• Task item
Could each entry below be written out exactly, with every picture dropped?
Content starts
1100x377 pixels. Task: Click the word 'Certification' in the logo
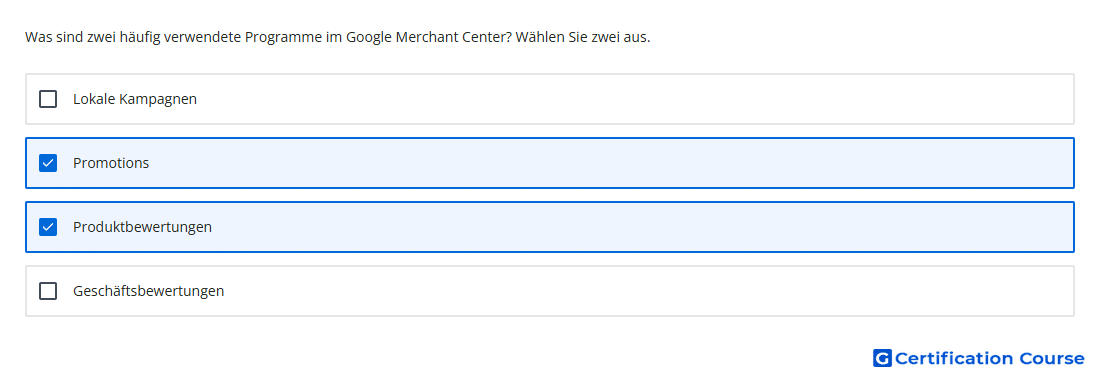click(x=954, y=359)
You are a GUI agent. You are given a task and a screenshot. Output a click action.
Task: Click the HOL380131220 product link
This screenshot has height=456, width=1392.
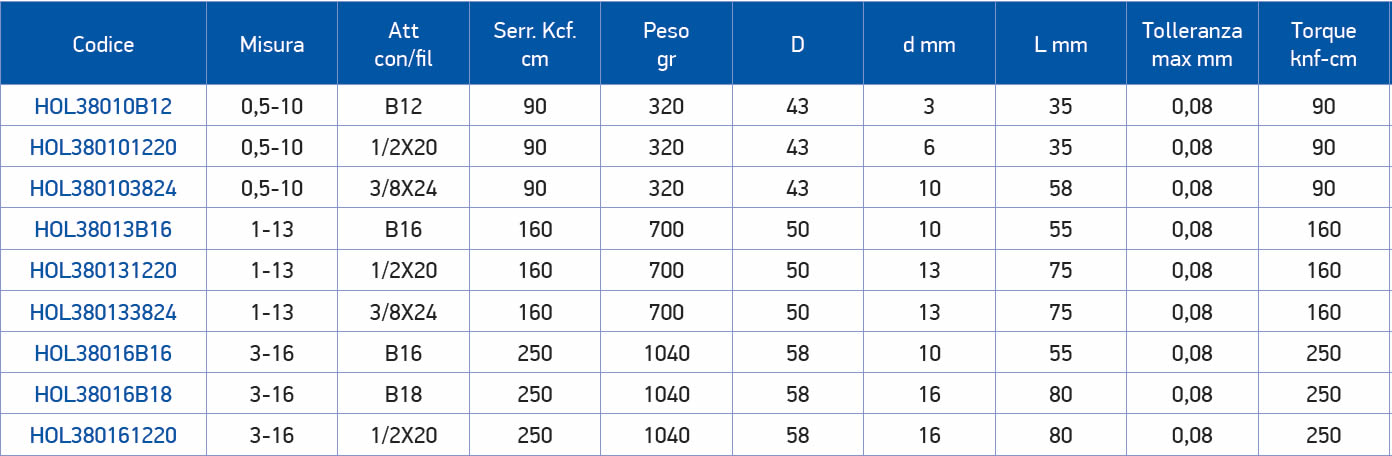pyautogui.click(x=103, y=271)
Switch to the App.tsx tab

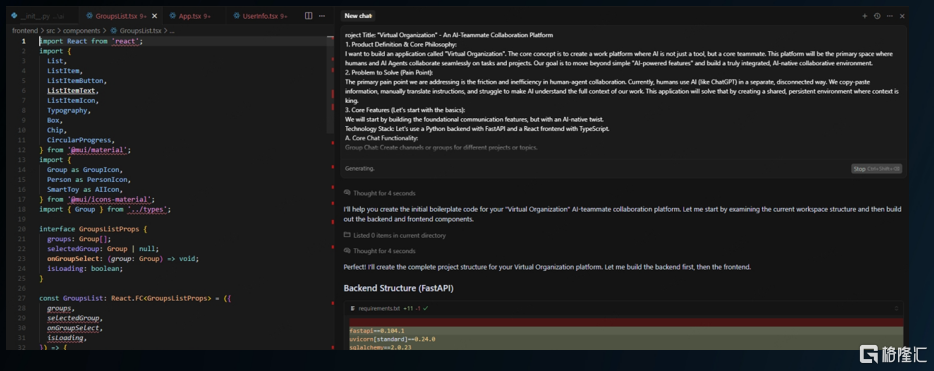tap(190, 16)
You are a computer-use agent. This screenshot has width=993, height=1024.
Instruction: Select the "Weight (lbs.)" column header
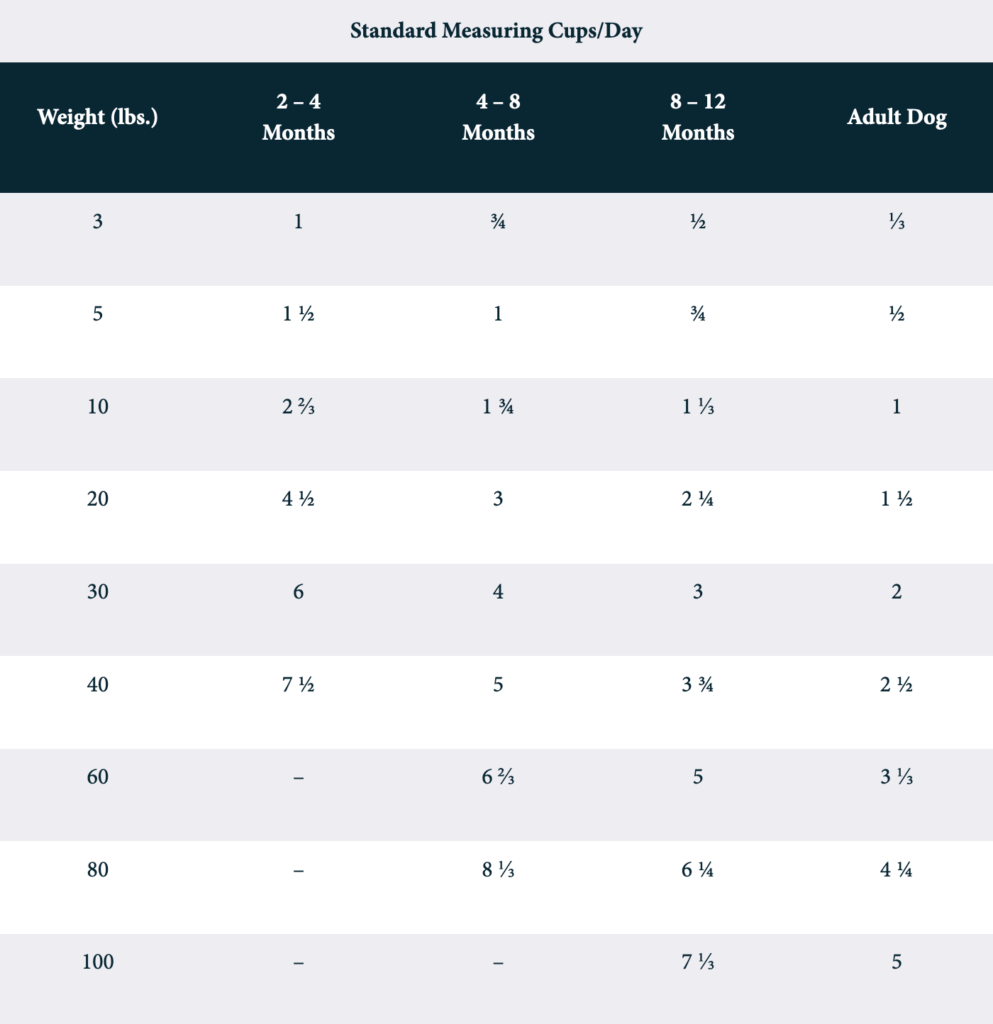[x=98, y=117]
Content ends
• Response box
1100x377 pixels. Task: Click the word 'Certification' in the logo
click(x=954, y=359)
You are a GUI agent. You are given a task and a screenshot. Output a click action.
Task: Click the HOL380131220 product link
This screenshot has height=456, width=1392.
pyautogui.click(x=103, y=271)
Switch to the App.tsx tab

tap(190, 16)
You are a computer-use agent. This screenshot has width=993, height=1024.
Instruction: Select the "Weight (lbs.)" column header
[x=98, y=117]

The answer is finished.